*** Opening of DATA SUPPLIED ***

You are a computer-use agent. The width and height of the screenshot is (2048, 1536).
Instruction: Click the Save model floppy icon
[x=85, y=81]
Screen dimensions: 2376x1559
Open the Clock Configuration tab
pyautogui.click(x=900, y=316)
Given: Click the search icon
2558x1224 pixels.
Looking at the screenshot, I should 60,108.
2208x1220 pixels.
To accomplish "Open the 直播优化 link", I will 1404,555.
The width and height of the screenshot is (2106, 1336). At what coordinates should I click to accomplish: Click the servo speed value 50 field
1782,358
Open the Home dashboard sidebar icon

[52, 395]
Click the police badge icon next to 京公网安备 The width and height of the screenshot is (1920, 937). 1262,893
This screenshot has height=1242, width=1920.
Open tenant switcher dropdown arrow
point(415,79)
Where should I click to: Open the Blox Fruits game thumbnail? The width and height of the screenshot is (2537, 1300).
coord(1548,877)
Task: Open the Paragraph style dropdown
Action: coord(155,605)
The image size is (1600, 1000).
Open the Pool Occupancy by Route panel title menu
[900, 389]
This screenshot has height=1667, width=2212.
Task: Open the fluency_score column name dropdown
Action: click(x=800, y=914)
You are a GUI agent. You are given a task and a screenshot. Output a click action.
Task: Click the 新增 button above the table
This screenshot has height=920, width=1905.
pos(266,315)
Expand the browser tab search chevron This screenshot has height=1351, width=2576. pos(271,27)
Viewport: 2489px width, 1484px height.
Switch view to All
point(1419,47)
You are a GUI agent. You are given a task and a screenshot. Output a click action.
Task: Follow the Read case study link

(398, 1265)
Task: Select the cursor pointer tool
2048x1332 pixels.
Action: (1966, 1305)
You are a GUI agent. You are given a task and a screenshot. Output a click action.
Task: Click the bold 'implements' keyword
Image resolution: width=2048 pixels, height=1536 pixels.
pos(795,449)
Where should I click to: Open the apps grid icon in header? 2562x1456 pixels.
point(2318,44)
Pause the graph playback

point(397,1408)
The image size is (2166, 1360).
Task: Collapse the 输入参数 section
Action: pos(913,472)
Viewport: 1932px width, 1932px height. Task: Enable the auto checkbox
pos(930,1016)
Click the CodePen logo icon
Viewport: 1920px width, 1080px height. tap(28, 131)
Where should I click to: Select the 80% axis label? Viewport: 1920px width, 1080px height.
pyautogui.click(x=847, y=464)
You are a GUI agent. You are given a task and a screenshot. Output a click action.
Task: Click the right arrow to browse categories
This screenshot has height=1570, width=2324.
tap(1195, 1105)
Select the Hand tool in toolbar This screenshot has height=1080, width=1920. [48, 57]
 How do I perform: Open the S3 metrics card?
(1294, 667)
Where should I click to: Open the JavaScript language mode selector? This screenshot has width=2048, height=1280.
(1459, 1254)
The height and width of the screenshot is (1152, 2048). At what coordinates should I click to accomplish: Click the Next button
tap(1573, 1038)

*** Close of DATA SUPPLIED ***

WHAT IS EXPECTED
Stopping at the line containing "The image size is (1600, 1000).", please repeat exactly every line from the very start of the entries, that line included, and nothing more.

EXPECTED ANSWER
You are a computer-use agent. The width and height of the screenshot is (2048, 1536).
Instruction: Click the Save model floppy icon
[x=85, y=81]
Screen dimensions: 2376x1559
Open the Clock Configuration tab
pyautogui.click(x=900, y=316)
Given: Click the search icon
2558x1224 pixels.
Looking at the screenshot, I should 60,108.
2208x1220 pixels.
To accomplish "Open the 直播优化 link", I will 1404,555.
The width and height of the screenshot is (2106, 1336). At what coordinates should I click to accomplish: Click the servo speed value 50 field
1782,358
Open the Home dashboard sidebar icon

[52, 395]
Click the police badge icon next to 京公网安备 The width and height of the screenshot is (1920, 937). 1262,893
This screenshot has height=1242, width=1920.
Open tenant switcher dropdown arrow
point(415,79)
Where should I click to: Open the Blox Fruits game thumbnail? The width and height of the screenshot is (2537, 1300).
coord(1548,877)
Task: Open the Paragraph style dropdown
Action: coord(155,605)
The image size is (1600, 1000).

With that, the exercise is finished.